Segundo relatos, o hospital informou inicialmente que não havia leitos disponíveis, inclusive nas áreas de atendimento de urgência conhecidas como “sala vermelha” e “sala amarela”. A indisponibilidade de vagas teria provocado atraso na transferência.

Transferência e óbito

Após a liberação de um leito — possibilitada depois que outro paciente foi transferido para a cidade de Patos — a criança foi encaminhada ao HUJB por uma equipe do Serviço de Atendimento Móvel de Urgência (SAMU). Apesar dos esforços, devido à gravidade do quadro, ela não resistiu e morreu horas depois.

A morte gerou comoção na região e motivou a abertura de um Procedimento Investigatório Criminal (PIC) para apurar possível negligência médica.

Defesa sustenta atuação correta

O advogado Moises Figueiredo, responsável pela defesa da médica, afirmou que ficou comprovado durante a investigação que sua cliente prestou toda a assistência necessária.

Segundo ele, a médica agiu de forma imediata ao perceber a gravidade do caso, iniciando contato com o hospital de referência e lutando pela transferência da criança. O advogado destacou ainda que profissionais de saúde, familiares da vítima e até o prefeito de São João do Rio do Peixe teriam presenciado os esforços realizados para garantir o atendimento adequado.

“A nossa cliente só teve contato com a criança no segundo atendimento. Ela saiu da unidade com vida e devidamente encaminhada. Conseguimos comprovar a inocência ainda na fase do Procedimento Investigatório Criminal. Lamentamos profundamente a perda irreparável e esperamos que os verdadeiros responsáveis sejam responsabilizados nos termos da lei”, declarou o defensor.

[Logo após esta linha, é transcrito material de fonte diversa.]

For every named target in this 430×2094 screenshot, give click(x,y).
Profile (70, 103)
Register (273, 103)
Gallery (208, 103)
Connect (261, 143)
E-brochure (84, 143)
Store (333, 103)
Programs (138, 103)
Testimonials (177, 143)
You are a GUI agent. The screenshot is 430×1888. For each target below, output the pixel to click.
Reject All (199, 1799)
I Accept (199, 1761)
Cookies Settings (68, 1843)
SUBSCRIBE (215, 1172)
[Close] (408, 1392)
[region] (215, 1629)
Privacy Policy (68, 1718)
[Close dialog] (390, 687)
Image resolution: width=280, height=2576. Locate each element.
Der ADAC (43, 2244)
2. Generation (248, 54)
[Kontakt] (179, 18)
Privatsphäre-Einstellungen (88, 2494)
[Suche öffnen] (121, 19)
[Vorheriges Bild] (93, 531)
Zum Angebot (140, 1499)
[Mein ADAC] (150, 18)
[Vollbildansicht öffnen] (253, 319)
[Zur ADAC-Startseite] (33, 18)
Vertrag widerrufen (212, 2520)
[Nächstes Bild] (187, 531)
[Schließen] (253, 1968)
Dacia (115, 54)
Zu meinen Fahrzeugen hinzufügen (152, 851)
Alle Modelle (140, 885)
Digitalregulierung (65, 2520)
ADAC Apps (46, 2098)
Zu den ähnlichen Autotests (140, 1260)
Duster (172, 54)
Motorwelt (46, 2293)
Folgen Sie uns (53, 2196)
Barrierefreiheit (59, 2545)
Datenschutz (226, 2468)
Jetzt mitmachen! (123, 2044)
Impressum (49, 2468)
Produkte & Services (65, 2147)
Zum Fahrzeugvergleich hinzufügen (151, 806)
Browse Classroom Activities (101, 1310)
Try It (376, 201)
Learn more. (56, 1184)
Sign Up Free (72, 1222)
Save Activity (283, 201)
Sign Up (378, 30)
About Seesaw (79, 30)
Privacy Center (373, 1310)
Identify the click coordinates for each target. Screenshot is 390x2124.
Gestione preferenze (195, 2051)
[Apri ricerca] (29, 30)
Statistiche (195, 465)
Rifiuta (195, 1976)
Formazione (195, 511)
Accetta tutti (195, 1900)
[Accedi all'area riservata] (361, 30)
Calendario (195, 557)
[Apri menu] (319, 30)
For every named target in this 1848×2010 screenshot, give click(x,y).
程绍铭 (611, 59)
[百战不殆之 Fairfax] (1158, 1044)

Investigação segue em andamento

Embora a médica tenha sido excluída do rol de investigados, o procedimento continua em tramitação. No momento, a apuração permanece voltada para o Hospital Universitário Júlio Bandeira, a fim de esclarecer as circunstâncias relacionadas à disponibilidade de leitos e à condução do atendimento após a transferência.

O caso segue sob análise das autoridades competentes.